### PROVIDED RECORDS:
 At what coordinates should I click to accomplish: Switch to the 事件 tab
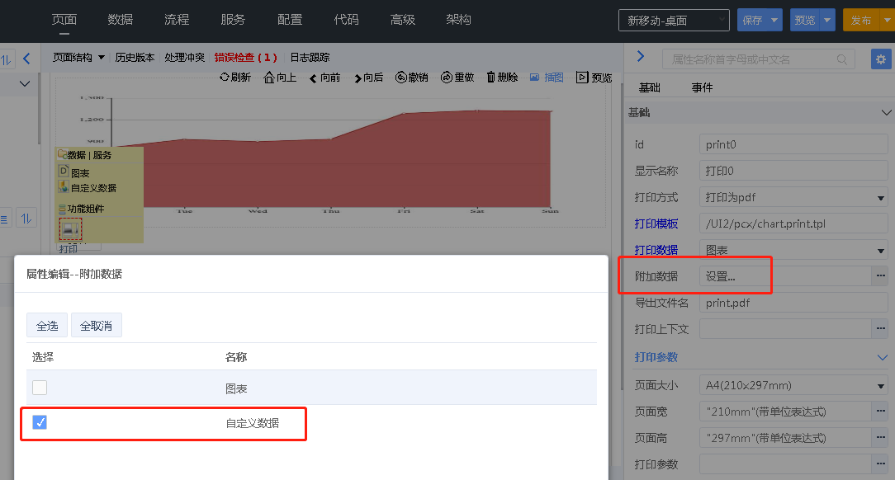pos(702,87)
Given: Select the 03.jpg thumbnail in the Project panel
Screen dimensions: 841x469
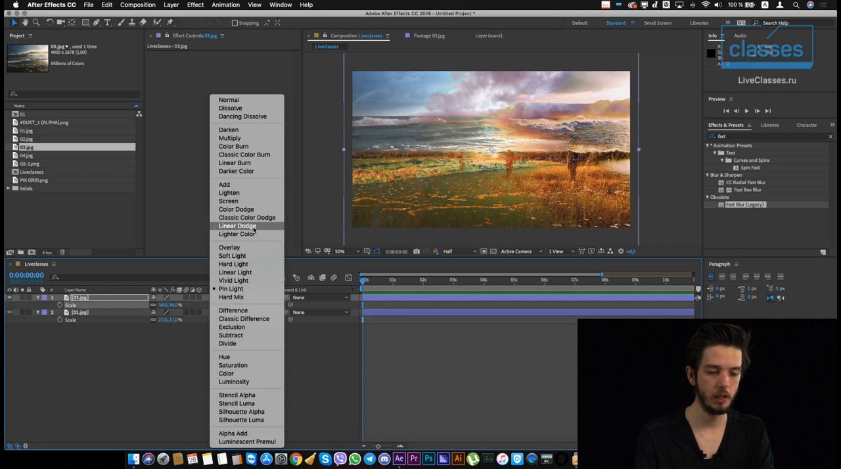Looking at the screenshot, I should (27, 58).
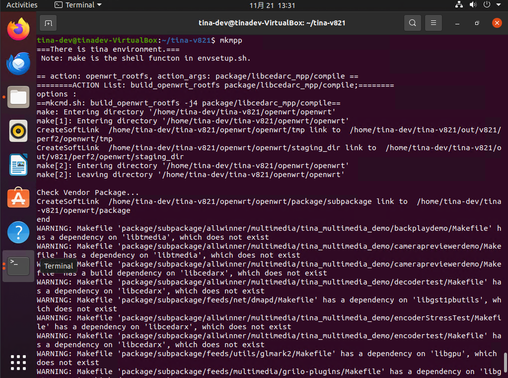Image resolution: width=508 pixels, height=378 pixels.
Task: Open a new terminal tab icon
Action: pyautogui.click(x=48, y=23)
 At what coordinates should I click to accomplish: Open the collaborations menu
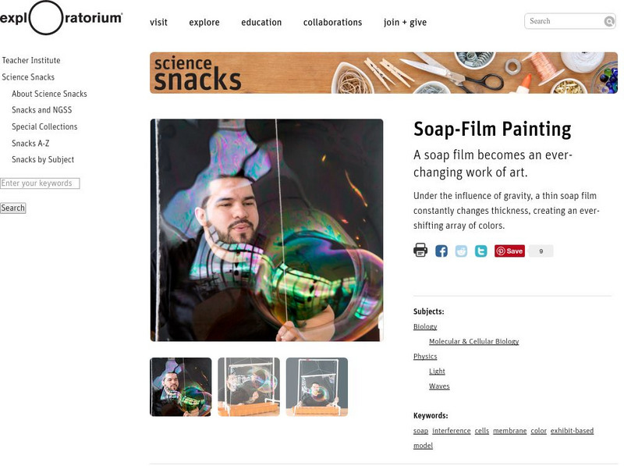333,23
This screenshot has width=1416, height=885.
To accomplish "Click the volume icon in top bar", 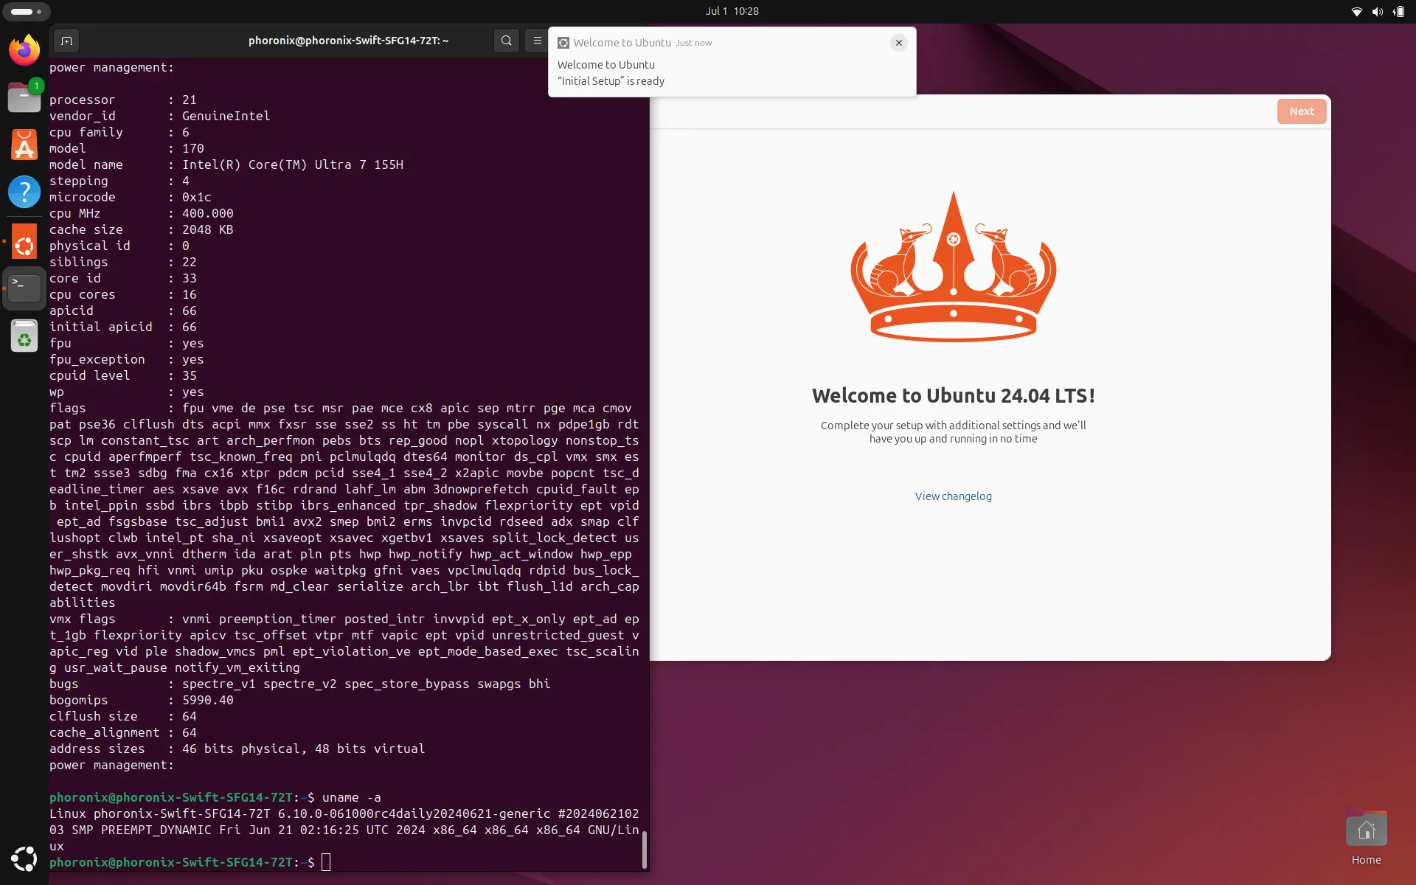I will (1377, 11).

### THE TASK:
Output exactly the lines from the first line of the records through the line containing "Given: Select the". Leave out every picture.

### EXPECTED ANSWER:
 At what coordinates should I click to accomplish: Switch to the 事件 tab
pos(702,87)
Given: Select the 03.jpg thumbnail in the Project panel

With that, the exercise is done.